(Vibiznews – Commodity) – Harga komoditas minyak sawit atau CPO acuan dunia di bursa Malaysia anjlok ke posisi terendah dalam 2 bulan pada perdagangan hari Kamis (14/5/2026) tertekan oleh penguatan ringgit dan pelemahan minyak nabati saingan di bursa Dalian dan Chicago.
Harga minyak sawit yang banyak diperdagangkan yaitu kontrak berjangka bulan Juli 2026 ditutup turun 0,82% menjadi sekitar MYR4.402, terendah sejak 6 Maret 2026. Harga sudah anjlok masuki hari ketiga berturut.
Pekan ini harga minyak sawit berjangka tersebut telah turun sekitar 2,2%, terseret oleh permintaan yang lebih lemah di India, pembeli utama.

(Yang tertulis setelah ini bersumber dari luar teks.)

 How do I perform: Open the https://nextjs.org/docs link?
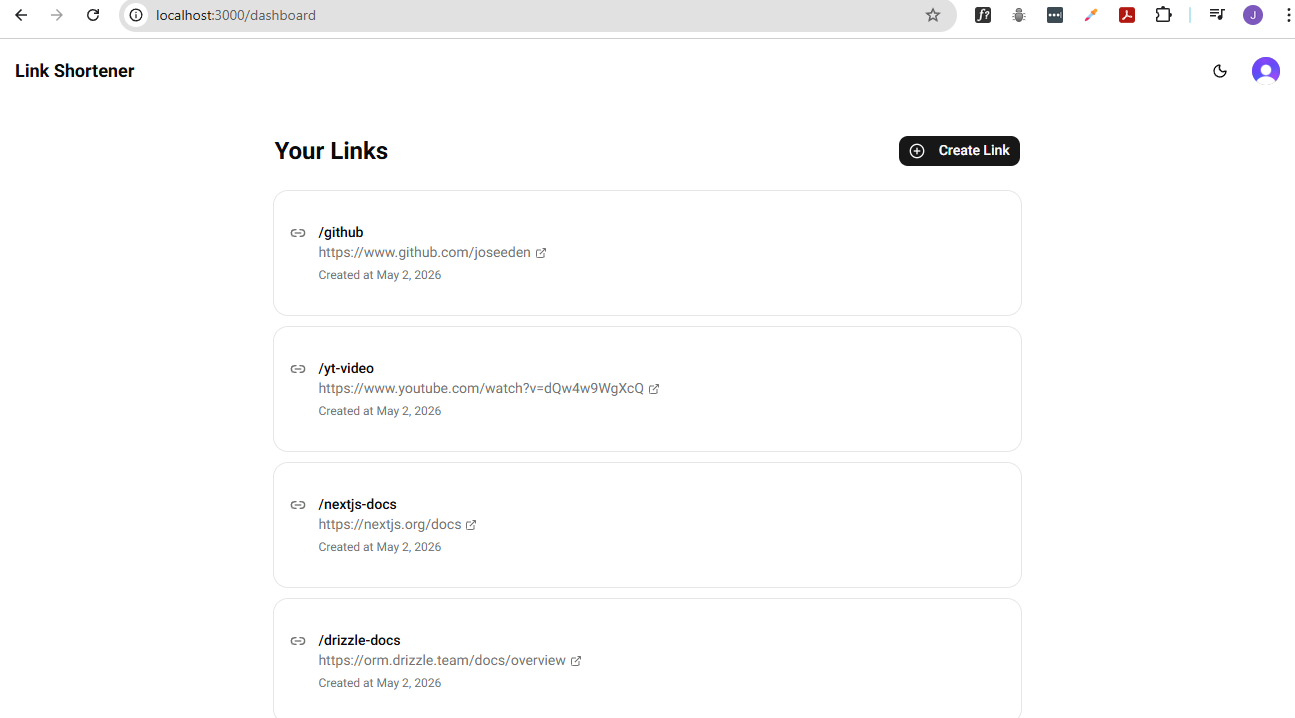(x=390, y=524)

Menurut Asosiasi Ekstraktor Pelarut India yang berbasis di Mumbai, impor minyak sawit negara itu anjlok 26% pada bulan April dari bulan sebelumnya ke level terendah dalam empat bulan, karena permintaan institusional yang lemah dan reli harga baru-baru ini mempersempit diskon minyak sawit terhadap minyak pesaing, sehingga menghalangi penyuling untuk meningkatkan pembelian.
Sementara itu, sinyal ekspor untuk Mei beragam: AmSpec Agri mencatat pengiriman turun 10,8%, sementara Intertek melaporkan kenaikan 8,5%.
Para investor kini mengawasi pertemuan puncak di Beijing antara Presiden AS Trump dan Presiden Tiongkok Xi Jinping, dengan perdagangan pertanian diperkirakan akan tetap menjadi fokus utama.